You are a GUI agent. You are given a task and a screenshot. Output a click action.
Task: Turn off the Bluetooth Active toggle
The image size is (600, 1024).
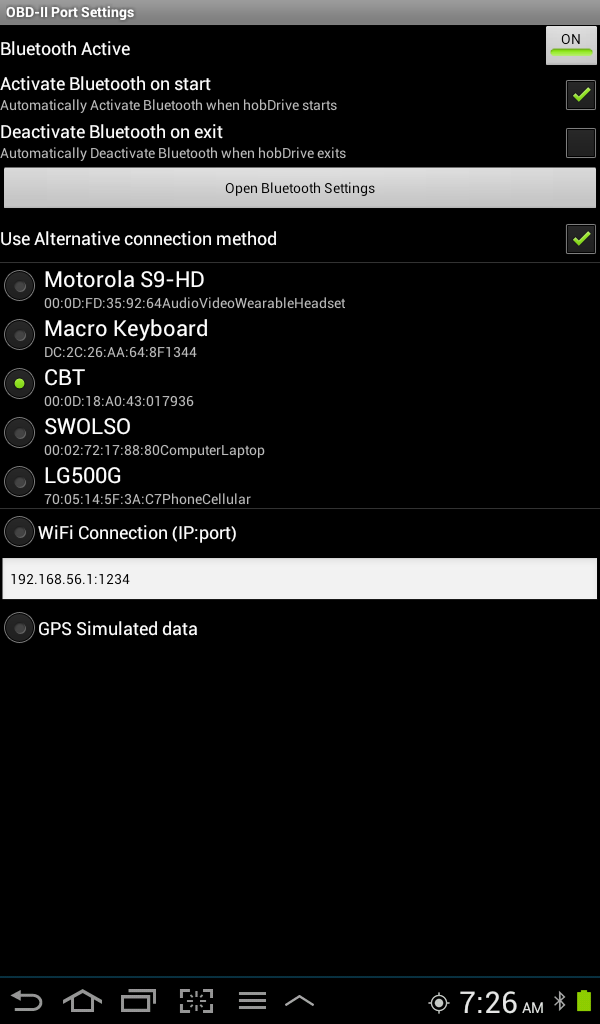pos(571,46)
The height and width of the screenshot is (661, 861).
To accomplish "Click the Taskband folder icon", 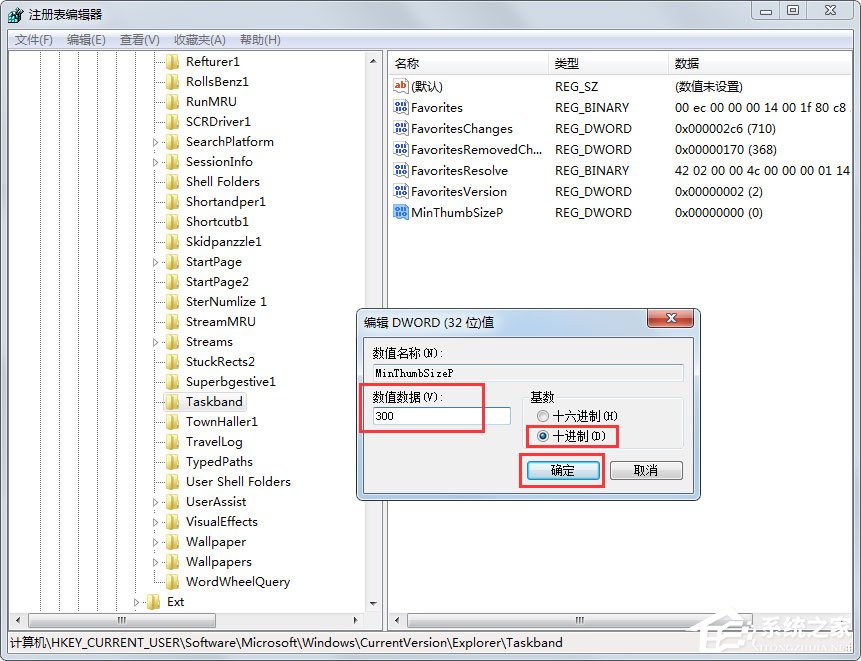I will [171, 402].
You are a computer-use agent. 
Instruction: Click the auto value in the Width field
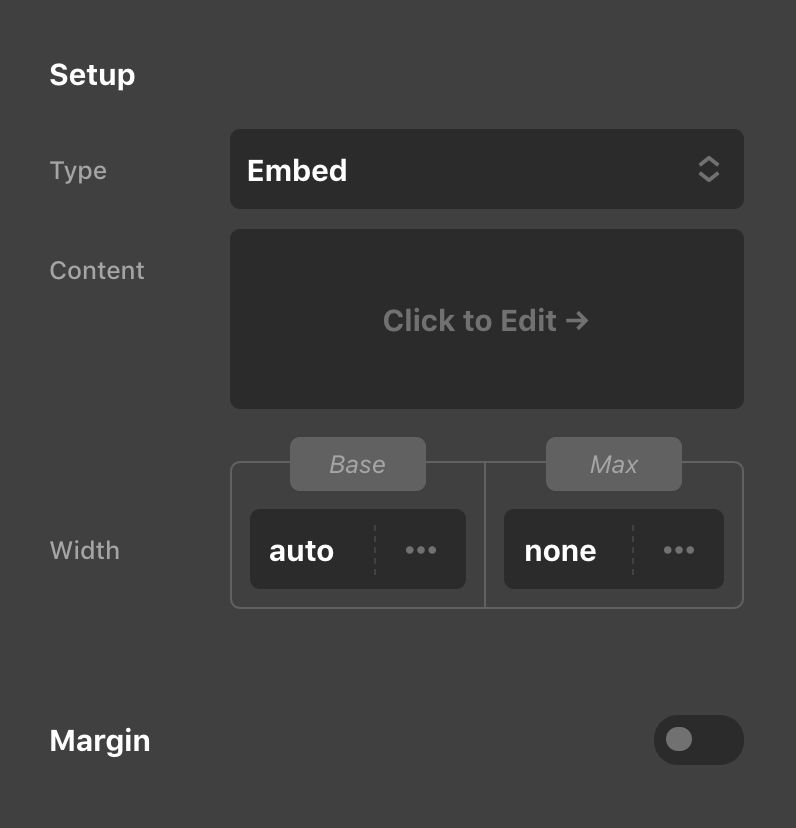pos(301,549)
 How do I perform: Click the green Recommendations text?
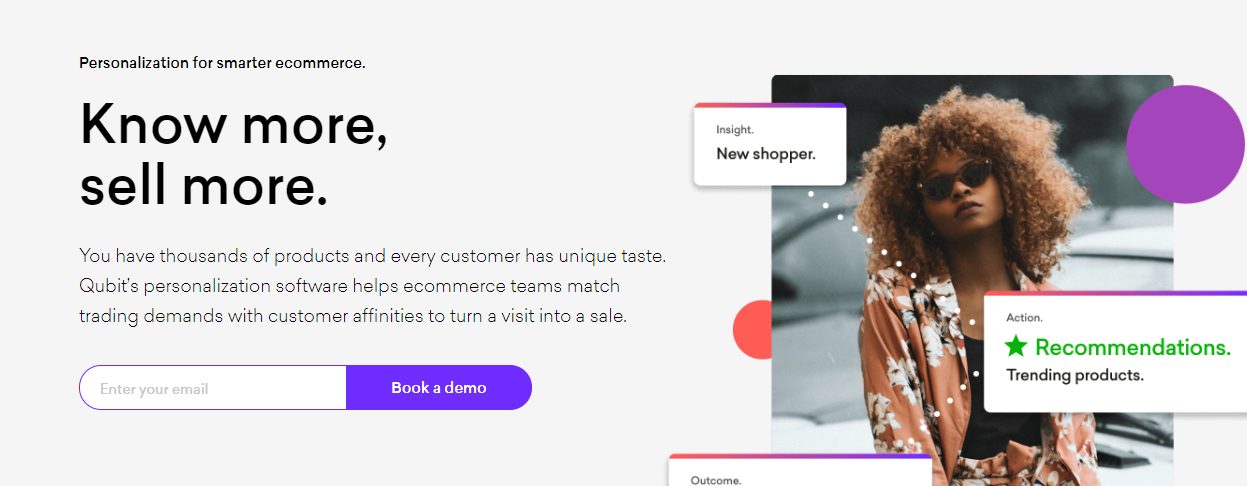coord(1133,347)
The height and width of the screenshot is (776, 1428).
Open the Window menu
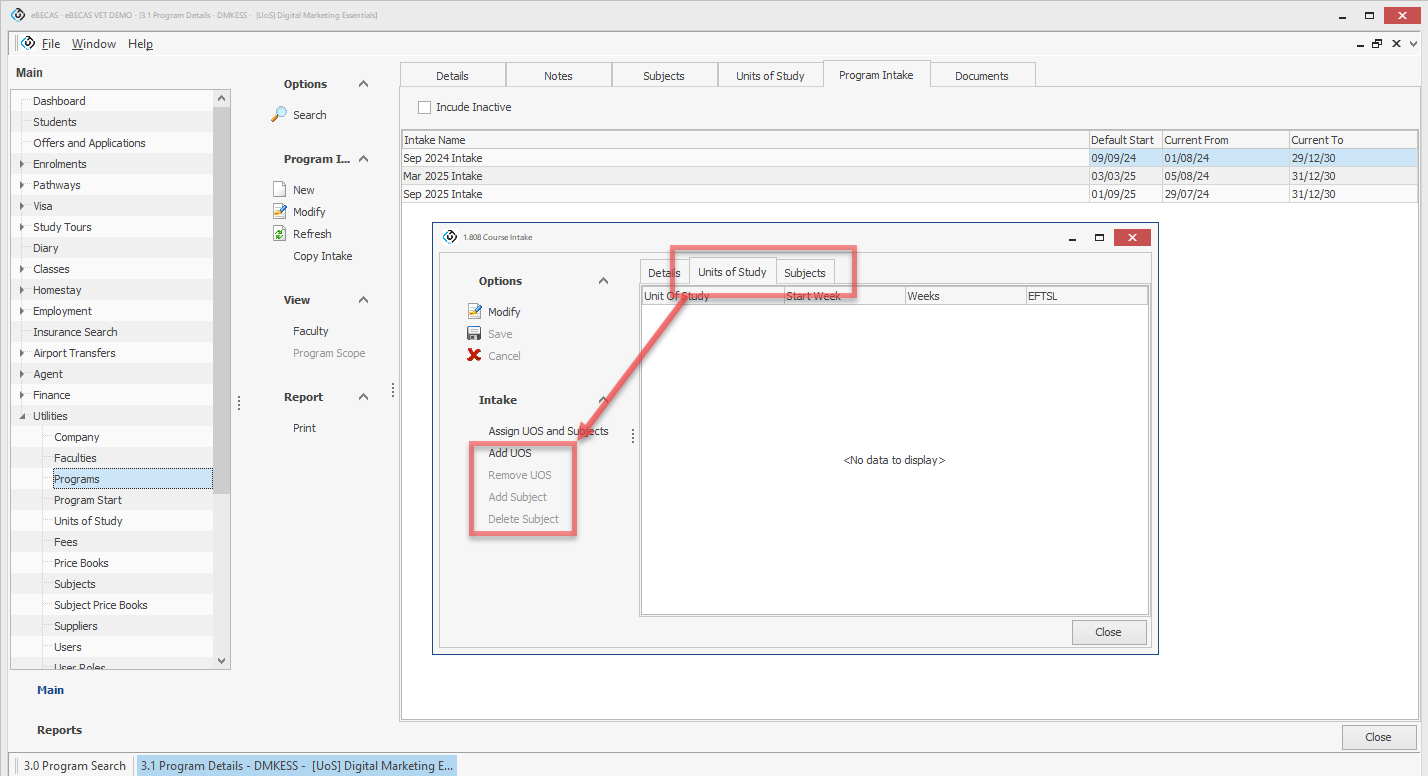pos(94,44)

+ + +

TASK TO CARRY OUT: Your answer should be the lines from the line containing "The height and width of the screenshot is (776, 1428)." through the end of the listing above, output exactly and alone, without the pictures.

THE ANSWER:
The height and width of the screenshot is (776, 1428).
Open the Window menu
pos(94,44)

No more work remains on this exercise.